Nella marcia di avvicinamento a lunedì 12, primo dei tre giorni andalusi del tre volte vice campione della MotoGP, abbiamo interpellato un pilota che il mondo Aprilia lo conosce molto bene e proprio con la Casa di Noale ha centrato il titolo in 250 nel 2003, ovvero Manuel Poggiali.

“Vedere un pilota di un certo calibro su una moto italiana è qualcosa di caratteristico”


E’ una bella cosa e per il Made in Italy è una bella soddisfazione - esordisce Poggiali - Vedere un pilota italiano di un certo calibro su una moto italiana è sempre qualcosa di caratteristico e di 'figo'. Poi oltretutto il suo valore l’ha dimostrato in particolare negli ultimi anni in MotoGP a stretto contatto con Marquez e non ce l’ha mai fatta a scamparla sul finale ma ha combattuto come un leone ad ogni singola gara”.

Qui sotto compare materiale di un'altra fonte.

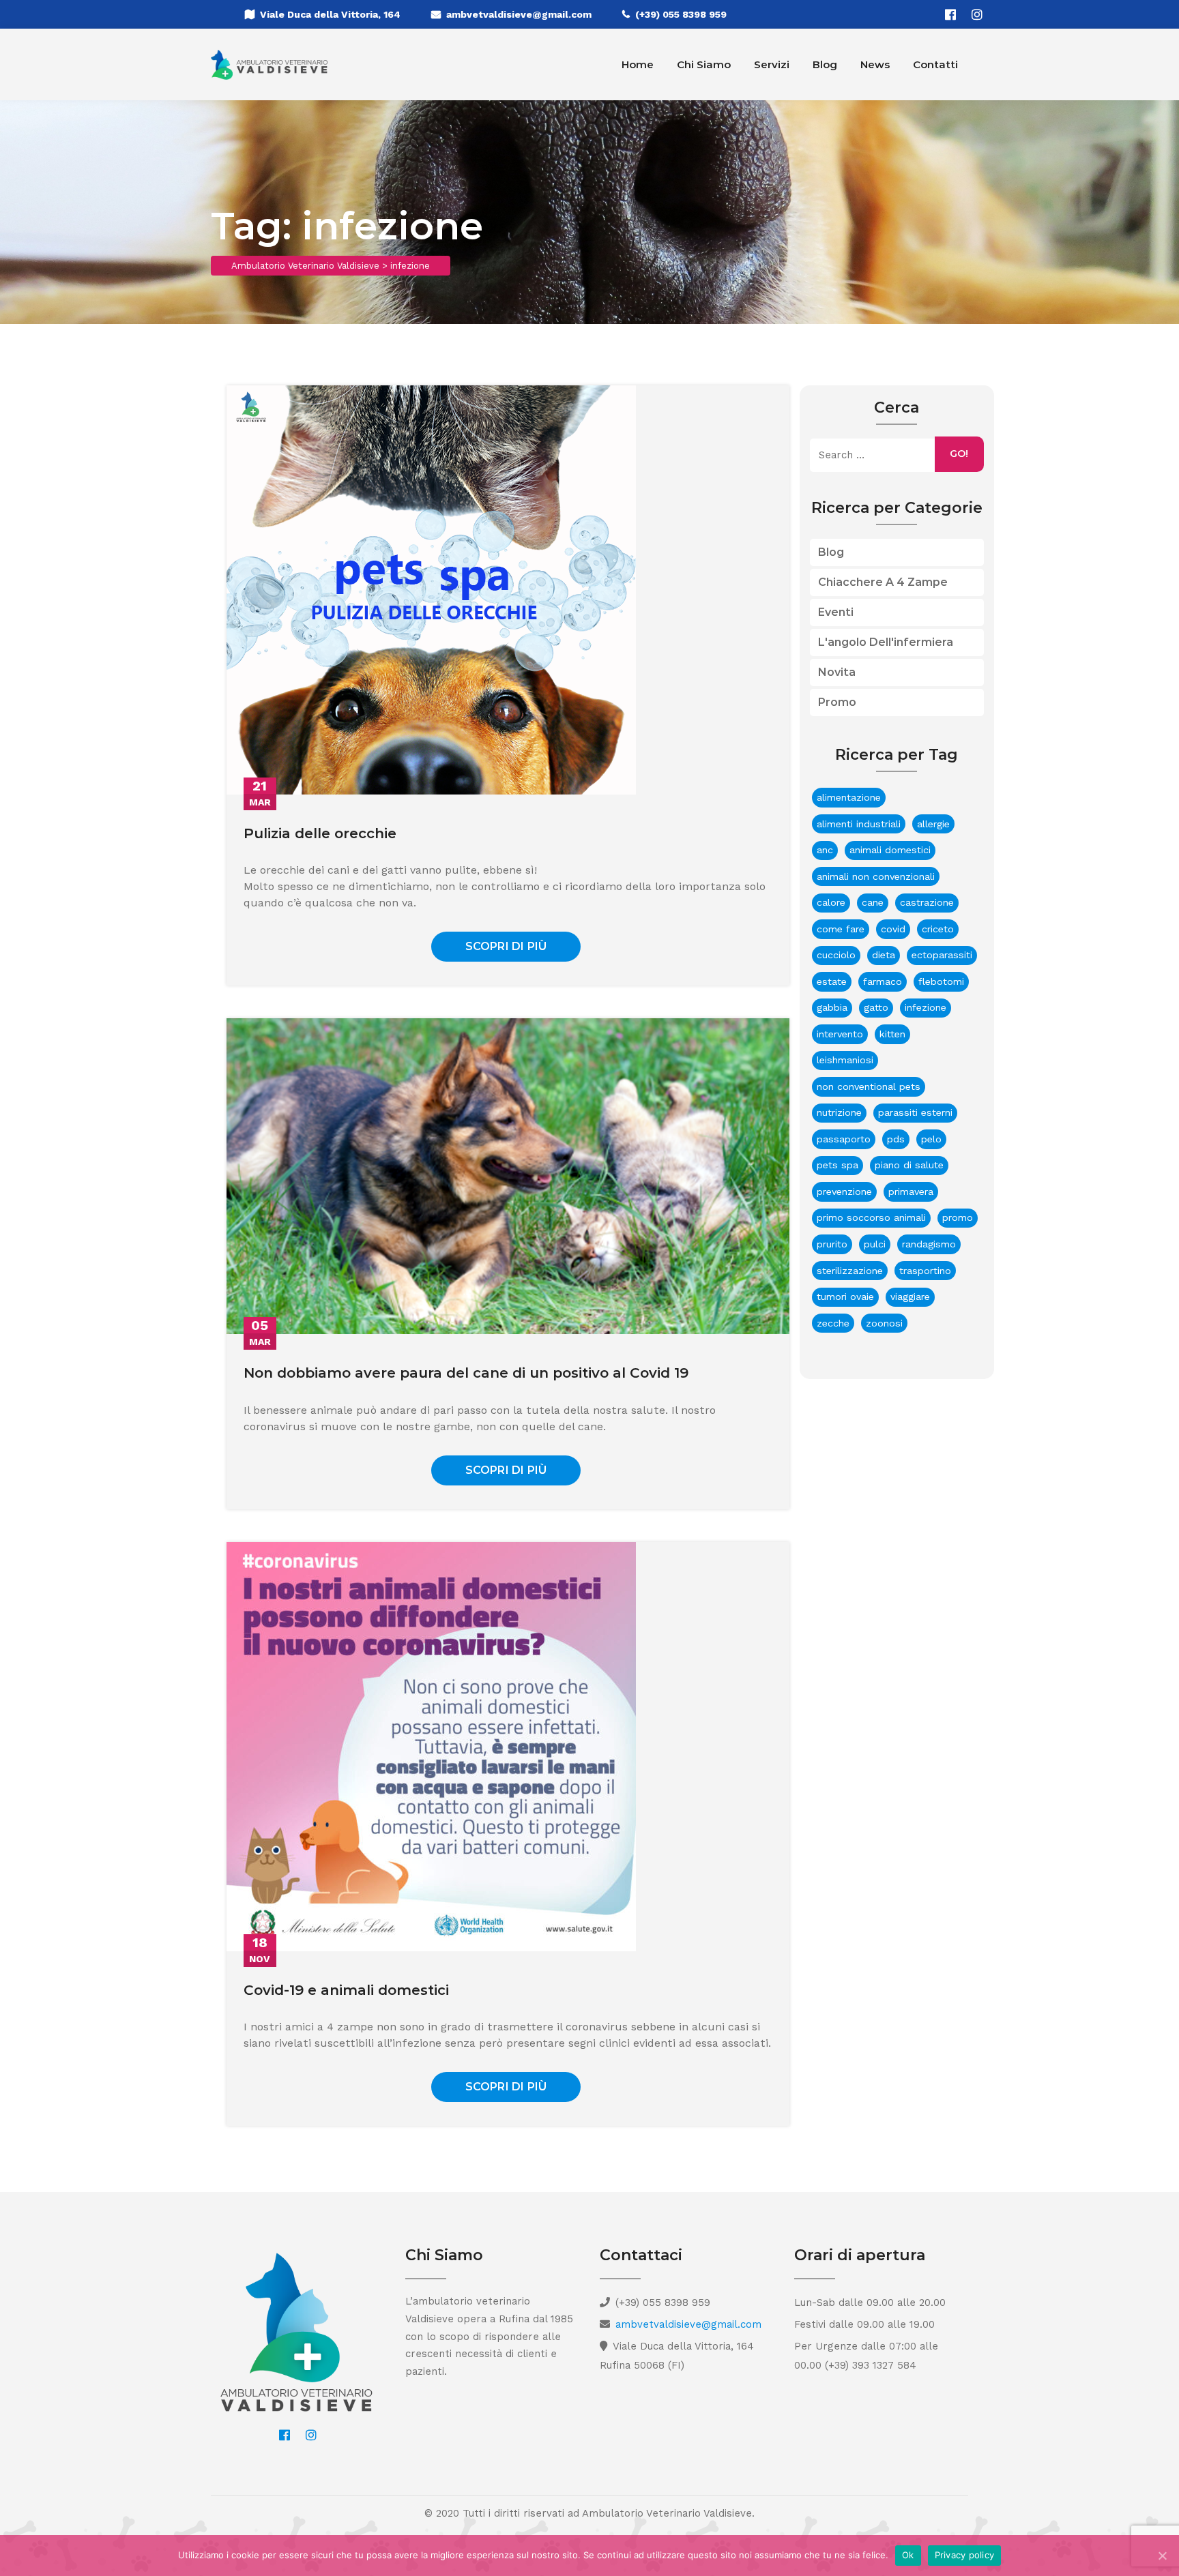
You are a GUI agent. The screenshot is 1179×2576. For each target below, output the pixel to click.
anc (825, 849)
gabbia (832, 1007)
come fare (840, 928)
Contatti (935, 64)
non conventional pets (868, 1086)
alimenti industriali (859, 823)
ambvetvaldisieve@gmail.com (519, 14)
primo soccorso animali (871, 1217)
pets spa (837, 1164)
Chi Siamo (704, 64)
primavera (910, 1191)
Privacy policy (965, 2554)
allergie (933, 823)
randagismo (929, 1244)
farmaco (882, 981)
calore (831, 902)
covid (893, 928)
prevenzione (844, 1191)
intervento (840, 1033)
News (875, 64)
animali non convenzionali (876, 876)
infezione (925, 1007)
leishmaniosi (845, 1059)
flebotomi (941, 981)
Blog (825, 64)
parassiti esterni (915, 1112)
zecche (833, 1323)
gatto (876, 1007)
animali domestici (890, 849)
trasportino (925, 1270)
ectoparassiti (942, 954)
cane (873, 902)
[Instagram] (977, 14)
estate (832, 981)
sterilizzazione (850, 1270)
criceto (938, 928)
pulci (875, 1244)
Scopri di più (506, 946)
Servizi (771, 64)
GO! (959, 453)
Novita (837, 672)
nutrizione (839, 1112)
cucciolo (836, 954)
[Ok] (1162, 2555)
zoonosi (884, 1323)
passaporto (844, 1139)
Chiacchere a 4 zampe (883, 582)
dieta (883, 954)
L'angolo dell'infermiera (885, 642)
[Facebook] (950, 14)
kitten (892, 1033)
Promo (837, 702)
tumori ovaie (845, 1296)
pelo (931, 1139)
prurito (832, 1244)
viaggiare (910, 1296)
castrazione (927, 902)
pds (896, 1139)
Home (638, 64)
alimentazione (849, 797)
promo (957, 1217)
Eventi (836, 612)
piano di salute (909, 1164)
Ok (908, 2554)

L’ex campione 2003 aggiunge: “Credo che negli ultimi anni sia stato il pilota più importante che Ducati abbia mai avuto e vederlo su una Aprilia in crescita e partita molto bene sin dai test e nelle due prime gare a Doha è qualcosa che dà grandissimo valore alla bandiera italiana".

Aprilia credo che abbia bisogno e necessità di un pilota di tanta esperienza come Andrea che possa dare delle indicazioni per lo sviluppo della moto. Secondo me quello sarà importante e credo di reale valore. Poi vedremo in corso d’opera cosa decideranno di fare perché i programmi precisi ancora non si sanno, decideranno loro dopo questo test. Una bella storia”, dice Poggiali chiudendo l'intervista.